There is no doubt that reserve forces have played a considerable role in providing personnel for Afghanistan but this has not been plain sailing and many doubt, again given the complexity of modern equipment and training requirements, that this has been effective. Beyond specialists, we must be cautious about relying on reserve forces too heavily as a cheap or easy way to compensate for a lack of mass within the regular forces.
Regeneration. We will maintain the ability to regenerate capabilities that we plan not to hold for the immediate future. This will require plans to maintain technical expertise, keep skills and training going, and work with allies and partners who do hold such capabilities and with whom we can, for example, exchange personnel. We will have the capability to fly fast jets off maritime platforms when the new carrier and Joint Strike Fighter enter service, but the capability will not be maintained when Harrier is retired so we will need a plan to regenerate it.
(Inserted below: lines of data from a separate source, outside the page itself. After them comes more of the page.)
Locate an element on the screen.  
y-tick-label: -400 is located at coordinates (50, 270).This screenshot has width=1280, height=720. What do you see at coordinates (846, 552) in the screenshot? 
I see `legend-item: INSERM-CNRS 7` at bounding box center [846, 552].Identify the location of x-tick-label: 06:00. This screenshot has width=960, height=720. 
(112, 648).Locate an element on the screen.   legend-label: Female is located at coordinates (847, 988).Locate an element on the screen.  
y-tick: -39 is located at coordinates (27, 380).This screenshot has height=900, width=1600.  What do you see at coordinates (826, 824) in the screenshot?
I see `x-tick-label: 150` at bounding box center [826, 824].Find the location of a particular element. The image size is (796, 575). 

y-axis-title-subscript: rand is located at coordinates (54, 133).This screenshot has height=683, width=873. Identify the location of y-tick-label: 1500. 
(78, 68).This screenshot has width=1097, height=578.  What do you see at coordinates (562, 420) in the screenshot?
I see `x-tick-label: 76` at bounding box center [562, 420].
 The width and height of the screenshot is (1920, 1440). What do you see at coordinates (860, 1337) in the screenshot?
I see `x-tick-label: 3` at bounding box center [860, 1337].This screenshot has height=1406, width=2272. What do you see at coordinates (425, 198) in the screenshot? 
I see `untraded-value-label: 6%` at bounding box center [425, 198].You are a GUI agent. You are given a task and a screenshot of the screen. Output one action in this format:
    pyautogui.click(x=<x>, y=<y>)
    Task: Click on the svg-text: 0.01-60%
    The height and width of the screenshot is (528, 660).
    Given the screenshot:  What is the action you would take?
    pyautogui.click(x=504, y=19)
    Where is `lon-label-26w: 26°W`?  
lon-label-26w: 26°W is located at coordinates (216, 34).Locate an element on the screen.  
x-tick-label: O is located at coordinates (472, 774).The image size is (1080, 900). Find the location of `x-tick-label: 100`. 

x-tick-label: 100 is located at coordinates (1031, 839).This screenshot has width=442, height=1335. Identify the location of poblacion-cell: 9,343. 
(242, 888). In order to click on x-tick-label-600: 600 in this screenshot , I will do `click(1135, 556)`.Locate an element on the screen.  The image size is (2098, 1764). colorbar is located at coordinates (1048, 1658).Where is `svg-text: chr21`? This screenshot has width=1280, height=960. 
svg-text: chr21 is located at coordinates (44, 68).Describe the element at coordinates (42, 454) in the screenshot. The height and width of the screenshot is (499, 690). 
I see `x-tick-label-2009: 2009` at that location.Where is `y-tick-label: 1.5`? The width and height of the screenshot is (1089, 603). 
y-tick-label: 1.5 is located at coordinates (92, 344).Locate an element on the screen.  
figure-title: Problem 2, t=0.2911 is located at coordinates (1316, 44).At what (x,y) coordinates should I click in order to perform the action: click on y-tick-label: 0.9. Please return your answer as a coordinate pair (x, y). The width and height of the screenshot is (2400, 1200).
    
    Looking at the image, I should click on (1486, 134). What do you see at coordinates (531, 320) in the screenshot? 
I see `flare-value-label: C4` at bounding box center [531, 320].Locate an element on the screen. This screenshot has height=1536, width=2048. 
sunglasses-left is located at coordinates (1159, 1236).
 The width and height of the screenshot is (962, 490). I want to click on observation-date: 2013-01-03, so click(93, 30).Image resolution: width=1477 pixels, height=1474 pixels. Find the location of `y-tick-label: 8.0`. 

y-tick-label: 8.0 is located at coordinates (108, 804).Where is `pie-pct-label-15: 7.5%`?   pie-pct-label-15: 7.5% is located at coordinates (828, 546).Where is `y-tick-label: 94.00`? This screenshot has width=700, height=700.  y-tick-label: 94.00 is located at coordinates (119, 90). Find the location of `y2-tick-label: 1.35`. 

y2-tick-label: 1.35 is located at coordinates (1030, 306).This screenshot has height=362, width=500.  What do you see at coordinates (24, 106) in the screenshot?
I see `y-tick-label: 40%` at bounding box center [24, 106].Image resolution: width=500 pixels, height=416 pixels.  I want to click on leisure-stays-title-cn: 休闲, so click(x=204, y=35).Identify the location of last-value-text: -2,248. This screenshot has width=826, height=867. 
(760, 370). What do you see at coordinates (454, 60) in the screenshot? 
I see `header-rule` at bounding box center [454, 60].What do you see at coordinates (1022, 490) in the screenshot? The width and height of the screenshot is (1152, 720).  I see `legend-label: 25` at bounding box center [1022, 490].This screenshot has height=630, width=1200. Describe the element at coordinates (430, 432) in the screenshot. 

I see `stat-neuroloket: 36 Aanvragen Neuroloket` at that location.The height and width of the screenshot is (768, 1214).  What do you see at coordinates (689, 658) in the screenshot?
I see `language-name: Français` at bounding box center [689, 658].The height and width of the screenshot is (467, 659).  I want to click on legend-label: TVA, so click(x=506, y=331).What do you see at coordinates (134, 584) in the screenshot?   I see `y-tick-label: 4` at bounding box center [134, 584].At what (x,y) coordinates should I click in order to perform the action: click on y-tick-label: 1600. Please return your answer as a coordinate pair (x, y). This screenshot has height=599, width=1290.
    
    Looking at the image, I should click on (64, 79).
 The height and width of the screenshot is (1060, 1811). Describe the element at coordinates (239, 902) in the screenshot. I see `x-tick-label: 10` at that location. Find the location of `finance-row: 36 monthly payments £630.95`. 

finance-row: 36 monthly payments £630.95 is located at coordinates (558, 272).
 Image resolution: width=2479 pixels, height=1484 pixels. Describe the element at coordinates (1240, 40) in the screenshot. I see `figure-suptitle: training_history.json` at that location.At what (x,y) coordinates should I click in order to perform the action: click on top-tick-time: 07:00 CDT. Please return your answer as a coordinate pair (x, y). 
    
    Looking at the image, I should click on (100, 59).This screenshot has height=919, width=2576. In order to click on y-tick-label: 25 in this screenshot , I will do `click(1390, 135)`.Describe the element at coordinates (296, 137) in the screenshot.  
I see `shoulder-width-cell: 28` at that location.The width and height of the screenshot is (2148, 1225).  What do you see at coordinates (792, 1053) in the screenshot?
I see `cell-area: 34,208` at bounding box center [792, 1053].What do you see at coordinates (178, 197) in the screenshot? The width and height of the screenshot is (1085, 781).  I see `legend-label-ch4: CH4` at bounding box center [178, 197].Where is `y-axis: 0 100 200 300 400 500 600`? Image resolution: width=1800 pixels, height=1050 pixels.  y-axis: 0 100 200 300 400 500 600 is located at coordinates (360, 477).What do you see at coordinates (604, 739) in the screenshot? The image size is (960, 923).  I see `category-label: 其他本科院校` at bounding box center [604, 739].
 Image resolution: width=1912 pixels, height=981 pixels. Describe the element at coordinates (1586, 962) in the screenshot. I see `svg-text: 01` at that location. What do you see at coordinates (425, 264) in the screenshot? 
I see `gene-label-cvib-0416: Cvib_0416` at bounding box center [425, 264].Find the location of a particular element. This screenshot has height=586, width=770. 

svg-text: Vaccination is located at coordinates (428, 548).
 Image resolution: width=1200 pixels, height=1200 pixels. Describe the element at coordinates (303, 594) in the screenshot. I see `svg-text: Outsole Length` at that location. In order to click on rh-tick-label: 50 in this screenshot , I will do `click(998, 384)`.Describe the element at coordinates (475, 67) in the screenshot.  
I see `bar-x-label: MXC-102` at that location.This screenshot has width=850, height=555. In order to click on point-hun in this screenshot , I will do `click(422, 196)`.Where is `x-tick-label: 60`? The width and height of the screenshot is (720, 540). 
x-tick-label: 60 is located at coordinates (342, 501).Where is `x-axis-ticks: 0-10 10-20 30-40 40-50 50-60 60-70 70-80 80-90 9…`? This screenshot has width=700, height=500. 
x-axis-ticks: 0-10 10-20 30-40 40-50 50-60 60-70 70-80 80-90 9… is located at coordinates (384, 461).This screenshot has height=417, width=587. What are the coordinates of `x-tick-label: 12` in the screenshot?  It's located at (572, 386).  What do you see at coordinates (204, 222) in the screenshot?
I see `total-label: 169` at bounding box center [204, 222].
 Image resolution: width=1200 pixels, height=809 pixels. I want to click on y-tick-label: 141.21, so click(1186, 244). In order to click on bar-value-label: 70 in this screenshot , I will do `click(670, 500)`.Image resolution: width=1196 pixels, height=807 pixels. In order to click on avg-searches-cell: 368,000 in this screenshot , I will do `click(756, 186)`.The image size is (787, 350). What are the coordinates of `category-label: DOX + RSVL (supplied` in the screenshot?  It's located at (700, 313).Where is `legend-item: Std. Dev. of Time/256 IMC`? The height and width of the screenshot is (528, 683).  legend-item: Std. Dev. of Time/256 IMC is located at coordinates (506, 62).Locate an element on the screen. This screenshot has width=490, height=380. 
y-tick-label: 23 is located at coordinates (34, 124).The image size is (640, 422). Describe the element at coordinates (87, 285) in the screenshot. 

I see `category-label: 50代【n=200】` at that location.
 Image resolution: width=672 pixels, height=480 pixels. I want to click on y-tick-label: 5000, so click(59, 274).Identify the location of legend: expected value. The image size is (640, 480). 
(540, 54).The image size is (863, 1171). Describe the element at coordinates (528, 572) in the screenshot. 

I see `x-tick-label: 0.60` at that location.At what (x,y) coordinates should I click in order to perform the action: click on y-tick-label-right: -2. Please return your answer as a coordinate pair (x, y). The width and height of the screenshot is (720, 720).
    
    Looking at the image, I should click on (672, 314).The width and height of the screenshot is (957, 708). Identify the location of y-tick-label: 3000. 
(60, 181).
This is clearly the most difficult, history has shown that once capabilities are gone, they are extremely difficult to reconstitute
Dependency. We rarely deploy alone. We and our NATO Allies consciously depend on each other for particular capabilities. For example, the UK does not have its own theatre missile defence capability, while we have capabilities that are highly valued by coalition partners such as mine counter-measures vessels. Part Five sets out our willingness and intention to deepen operational cooperation and potentially rely more on others when it makes sense to do so. We also depend for some capabilities on the market – for example, we do not hold all the shipping capacity we need since it is more efficient and effective to charter it when we need it.
I will look at this in more depth in subsequent posts but the EU Carrier Force and EU Airborne Refuelling Force are beginning to materialise through the haze. Clearly, Regeneration and Dependency are joined at the hip.